Que signifie aujourd'hui être une femme et vivre en Inde ? C'est la question que s'est posée The National Council of Applied Economic Research (NCAER), un institut indépendant de sondages et de statistiques basé à New Delhi. Entre 2011 et 2012, le NCAER a recueilli le témoignage de plus de 42 000 ménages situés dans l'ensemble du pays. Le but ? Rassembler des données fiables et récentes concernant les revenus et les dépenses des familles indiennes, mais aussi évaluer les progrès faits en matière d'éducation et de santé et recueillir des données sociologiques sur les castes, le sexe et la religion.
Concernant les droits des femmes, qui ont fait l'objet d'une infographie publiée mercredi 19 mars dans le quotidien anglophone The Hindu, les résultats sont sans appel : si les inégalités hommes-femmes sont en constant recul dans le pays, le pari est loin d'être gagné pour autant, la société indienne restant profondément patriarcale.

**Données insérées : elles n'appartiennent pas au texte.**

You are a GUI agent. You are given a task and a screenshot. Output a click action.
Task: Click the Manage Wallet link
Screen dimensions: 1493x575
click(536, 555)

Parmi les données les plus significatives, se trouvent notamment celles sur le mariage des enfants. Interdites depuis 2006, les unions d'enfants ont nettement reculé, mais restent, dans certaines régions les moins urbanisées comme le Rajasthan, encore d'actualité. Alors qu'en 2004-2005, 60% des Indiennes de moins de 25 ans avouaient s'être mariées avant 18 ans, elles ne sont plus que 48% six ans plus tard. La pratique des mariages entre cousins ou avec un parent proche a aussi reculé, même si dans les régions pauvres du sud du pays l'Andhra Pradesh et Karnataka, 20% des unions se font encore entre parents. En six années, la fécondité a aussi diminué : en moyenne, les femmes indiennes accouchent de 3,55 enfants.
Toutefois, de nombreux progrès restent à faire concernant l'autonomie et les droits des femmes. Encore aujourd'hui, 41% des femmes interrogées n'ont pas leur mot à dire sur leur future union, et 18% ne rencontrent leur époux que le jour de leur mariage.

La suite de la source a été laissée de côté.